▸ **Dataset records**:
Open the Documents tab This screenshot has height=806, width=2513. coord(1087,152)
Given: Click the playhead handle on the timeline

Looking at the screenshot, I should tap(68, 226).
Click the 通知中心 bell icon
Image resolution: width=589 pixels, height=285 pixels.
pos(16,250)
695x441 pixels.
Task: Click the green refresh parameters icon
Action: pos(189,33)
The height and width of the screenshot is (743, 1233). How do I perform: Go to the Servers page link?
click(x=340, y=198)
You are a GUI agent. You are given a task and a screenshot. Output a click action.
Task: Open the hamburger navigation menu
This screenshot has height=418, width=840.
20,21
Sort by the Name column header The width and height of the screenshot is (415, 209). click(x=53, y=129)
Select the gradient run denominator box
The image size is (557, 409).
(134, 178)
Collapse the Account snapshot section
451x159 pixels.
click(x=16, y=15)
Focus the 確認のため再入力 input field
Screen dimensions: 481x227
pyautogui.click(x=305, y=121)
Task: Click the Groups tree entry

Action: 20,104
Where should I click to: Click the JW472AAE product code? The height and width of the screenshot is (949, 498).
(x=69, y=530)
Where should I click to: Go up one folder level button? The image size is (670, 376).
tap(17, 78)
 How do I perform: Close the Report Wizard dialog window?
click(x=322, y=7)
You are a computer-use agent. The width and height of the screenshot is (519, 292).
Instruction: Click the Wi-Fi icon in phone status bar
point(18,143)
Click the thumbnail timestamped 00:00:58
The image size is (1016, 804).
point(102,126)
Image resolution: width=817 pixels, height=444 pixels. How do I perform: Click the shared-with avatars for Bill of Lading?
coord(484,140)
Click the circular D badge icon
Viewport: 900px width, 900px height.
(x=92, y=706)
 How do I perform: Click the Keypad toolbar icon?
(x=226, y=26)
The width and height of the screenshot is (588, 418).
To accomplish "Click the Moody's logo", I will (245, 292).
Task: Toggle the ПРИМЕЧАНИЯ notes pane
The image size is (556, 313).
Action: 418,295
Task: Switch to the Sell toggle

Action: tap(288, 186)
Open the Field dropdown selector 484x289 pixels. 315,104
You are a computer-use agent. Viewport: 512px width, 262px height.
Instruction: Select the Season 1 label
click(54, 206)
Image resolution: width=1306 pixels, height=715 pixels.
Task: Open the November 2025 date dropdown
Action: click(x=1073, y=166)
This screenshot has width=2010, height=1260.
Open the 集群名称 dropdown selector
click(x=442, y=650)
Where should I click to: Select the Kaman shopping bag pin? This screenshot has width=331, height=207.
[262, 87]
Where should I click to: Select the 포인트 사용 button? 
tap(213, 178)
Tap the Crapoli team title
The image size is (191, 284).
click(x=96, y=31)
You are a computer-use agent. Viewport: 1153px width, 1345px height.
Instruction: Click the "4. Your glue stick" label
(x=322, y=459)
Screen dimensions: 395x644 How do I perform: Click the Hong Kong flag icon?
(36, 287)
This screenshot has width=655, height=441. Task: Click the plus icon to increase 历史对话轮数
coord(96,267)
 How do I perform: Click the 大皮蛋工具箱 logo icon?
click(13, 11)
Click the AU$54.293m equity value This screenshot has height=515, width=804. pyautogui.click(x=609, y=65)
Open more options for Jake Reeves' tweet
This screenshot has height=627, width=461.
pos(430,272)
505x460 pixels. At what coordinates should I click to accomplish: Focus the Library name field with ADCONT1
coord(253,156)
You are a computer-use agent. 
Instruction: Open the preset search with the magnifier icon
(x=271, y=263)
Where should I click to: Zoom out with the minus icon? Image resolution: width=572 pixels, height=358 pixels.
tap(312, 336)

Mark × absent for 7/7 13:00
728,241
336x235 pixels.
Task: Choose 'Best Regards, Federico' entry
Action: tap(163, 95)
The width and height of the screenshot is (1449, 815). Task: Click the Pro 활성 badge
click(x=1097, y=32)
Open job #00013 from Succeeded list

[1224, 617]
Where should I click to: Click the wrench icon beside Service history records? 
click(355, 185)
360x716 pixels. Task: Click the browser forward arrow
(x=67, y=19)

▸ **Problem to solve**: Tally the lines in the entries above that contain the string "resolution", where case counts. Give only the number.

▸ **Solution for this problem**: 4